前者で決まれば隙が出来るので両攻撃出来るし、レイガストを避けた場合時間差のタイミング次第では咄嗟のシールド展開も難しくなる。
今回は偶然だが、時間差のタイミングが良かったので木虎の機動力を奪えた。木虎の武器は正確な射撃技術と高い機動力。右足を負傷した今、木虎の力は文字通り半減した。
(これで終わりだな。後は離れた場所でハウンドとメテオラを使って誘導炸裂弾を作りぶっ放せば俺の勝利は確実……いや、折角だしアレを試してみるか)
俺は戦意を失っていない木虎の銃撃をシールドで防ぎながら新しくレイガストを作り上げる。但しシールドモードではなくブレードモードにして。
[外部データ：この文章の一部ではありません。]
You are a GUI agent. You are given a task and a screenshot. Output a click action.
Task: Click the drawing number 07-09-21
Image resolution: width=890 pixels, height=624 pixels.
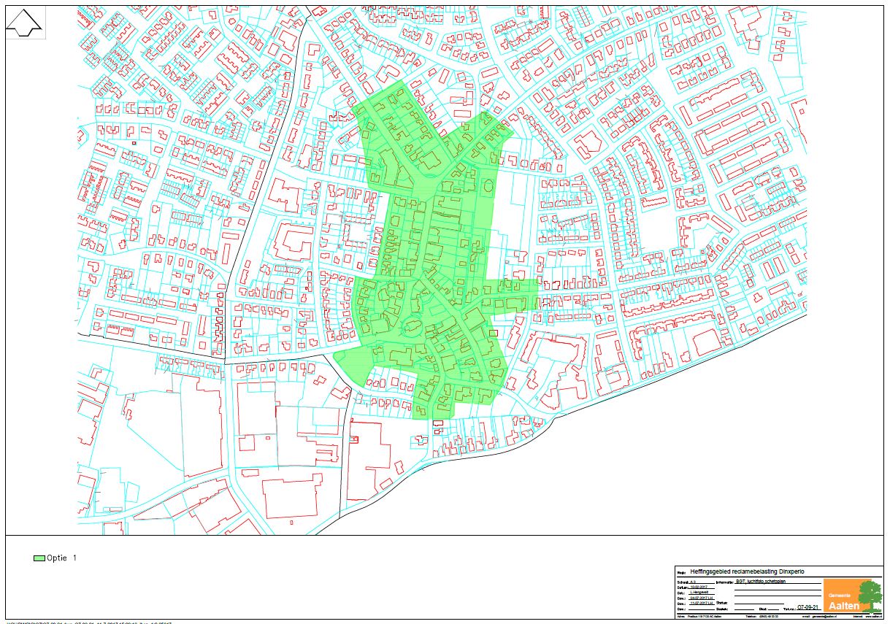click(x=808, y=607)
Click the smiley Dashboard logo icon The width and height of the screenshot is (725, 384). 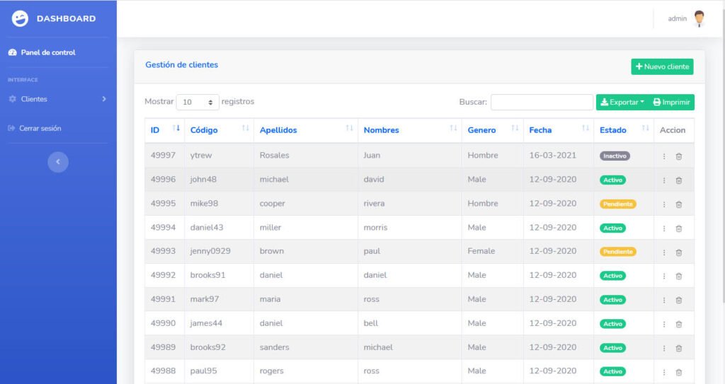pos(20,18)
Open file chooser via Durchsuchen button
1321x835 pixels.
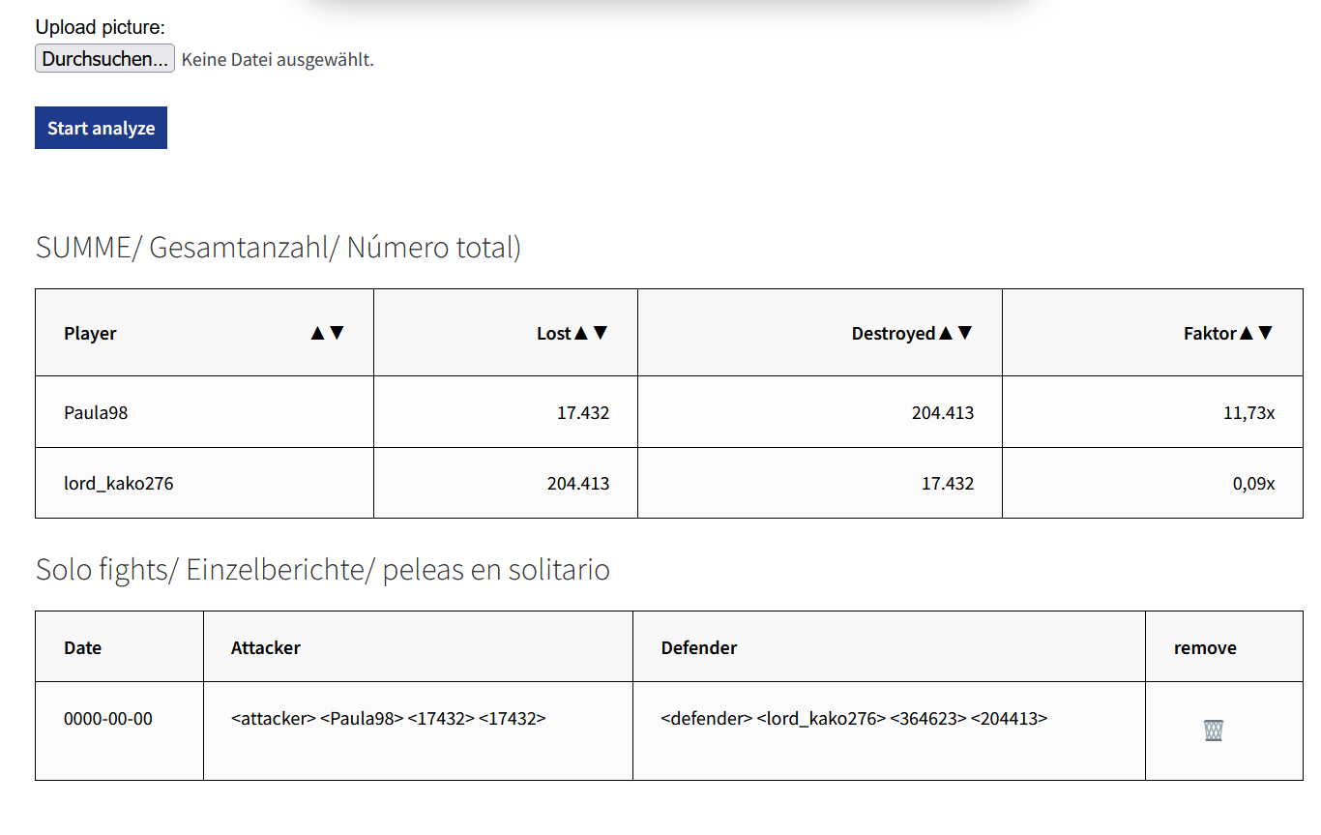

俺がやりたいのはレイガストとスラスター による投擲。原作で三雲修がキューブになった雨取千佳をラービットから守る為にやったアレだ。トリオン量の少ない三雲のレイガストですら、ラービットの首に大きな一撃を当てたのだ。
刃トリガーの強度や斬れ味はトリオン量に左右される。そんで俺が憑依している唯我尊のトリオン量は三雲の2.5倍。その事から相当な一撃になるだろう。
(てかもしも雨取千佳のトリオンで作ったレイガストを投擲したらヤバくねぇか?)
多分自殺を趣味とする世界最強の生物にもダメージを与えられると思う。
そう思いながらも俺は距離をとって木虎の射程外に出てからレイガストを構える。
「スラスター、ON」
そして俺はそう呟いてレイガストを投擲する。放たれたレイガストは風切り音を鳴らしながら流星のような速度で飛んで行き……木虎の横を掠め、背後にある住宅地を貫いた。
「…………」
「…………」
木虎は無言で背後の住宅地と俺を見比べる。そんな目で俺を見ないで欲しい。まさか狙いを定めるのがあんなに難しいとは思わなかったんだよ!
(そう考えると原作の三雲は凄いな。とりあえず今後に備えて練習しよう)
狙いは外れたが、レイガストの投擲による一撃の威力が高いのは間違いない。練習を重ねて当てれるようになったら立派な武器になるだろう。
……まあ、今はランク戦の最中だし木虎を倒す事を最優先にしよう。
そう考えていると再起動した木虎がこちらに向かって近寄ってくるので、俺はメインのアステロイドとサブのメテオラを起動する。レイガストによる投擲はある程度慣れるまで封印しよう。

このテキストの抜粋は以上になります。